= Tessitura =

Comfortable pitch range for a singer or musical instrument

In music, tessitura (/ˌtɛsᵻˈtuːrə/ TESS-ih-TOOR-ə, /UKalso-ˈtjuːr-/ --TURE--, /it/; ; lit. 'weaving' or 'texture') is the most acceptable and comfortable vocal range for a given singer (or, less frequently, musical instrument). It is the range in which a given type of voice presents its best-sounding (or characteristic) timbre. This broad definition is often interpreted to refer specifically to the pitch range that most frequently occurs within a given part of a musical piece. Hence, in musical notation, tessitura is the ambitus, or a narrower part of it, in which that particular vocal (or less often instrumental) part lies—whether high or low, etc.

However, the tessitura of a part or voice is not decided by the extremes of its range, but rather by the share of this total range which is most used. Hence, it is referred to as the "heart" of a range. For example, throughout the entirety of Wagner's Ring, the music written for the tenor role of Siegfried ranges from C♯_{3} to C_{5}, but the tessitura is described as high because the phrases are most often in the range of C_{4} to A_{4}.
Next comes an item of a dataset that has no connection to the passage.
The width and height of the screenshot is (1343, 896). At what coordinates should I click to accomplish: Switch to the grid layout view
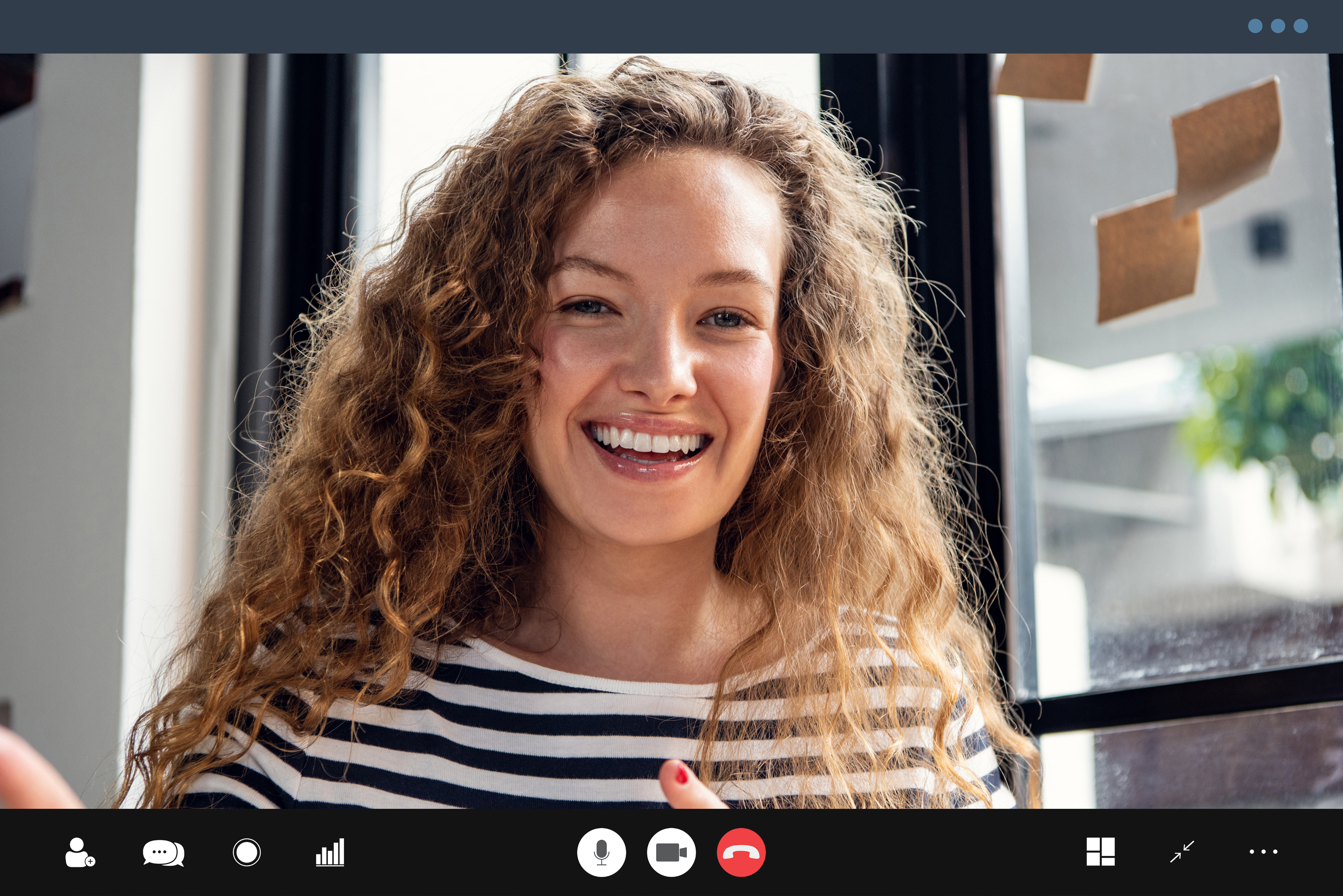[x=1100, y=851]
Furthermore, the tessitura concept addresses not merely a range of pitches but also the arrangement of those pitches. The particular melodic contour of a singer's part may also be considered to be an important aspect of their vocal tessitura. Tessitura considerations include these factors: proportion of sudden or gradual rises and falls in pitch—speed of pitch changes; the relative number of very high or low notes; whether lines and phrases of music in the piece tend to rise or fall—the muscular abilities of a singer may be more suited to one or the other direction. A singer's ideal tessitura is centered on the single pitch in which their dynamic range is greatest.

The extension to the more particular "weaving" of a voice has led to a commixture of tessitura and voice type. For example, the volume (loudness) that a singer is able to maintain for dramatic effect will often influence which Fach (voice type) or tessitura they specialize in. For example, a lyric tenor may have the vocal range to sing Wagner or other dramatic roles, but to maintain the loudness required for dramatic intensity over the span of an opera performance could either inflict vocal damage or be beyond his ability.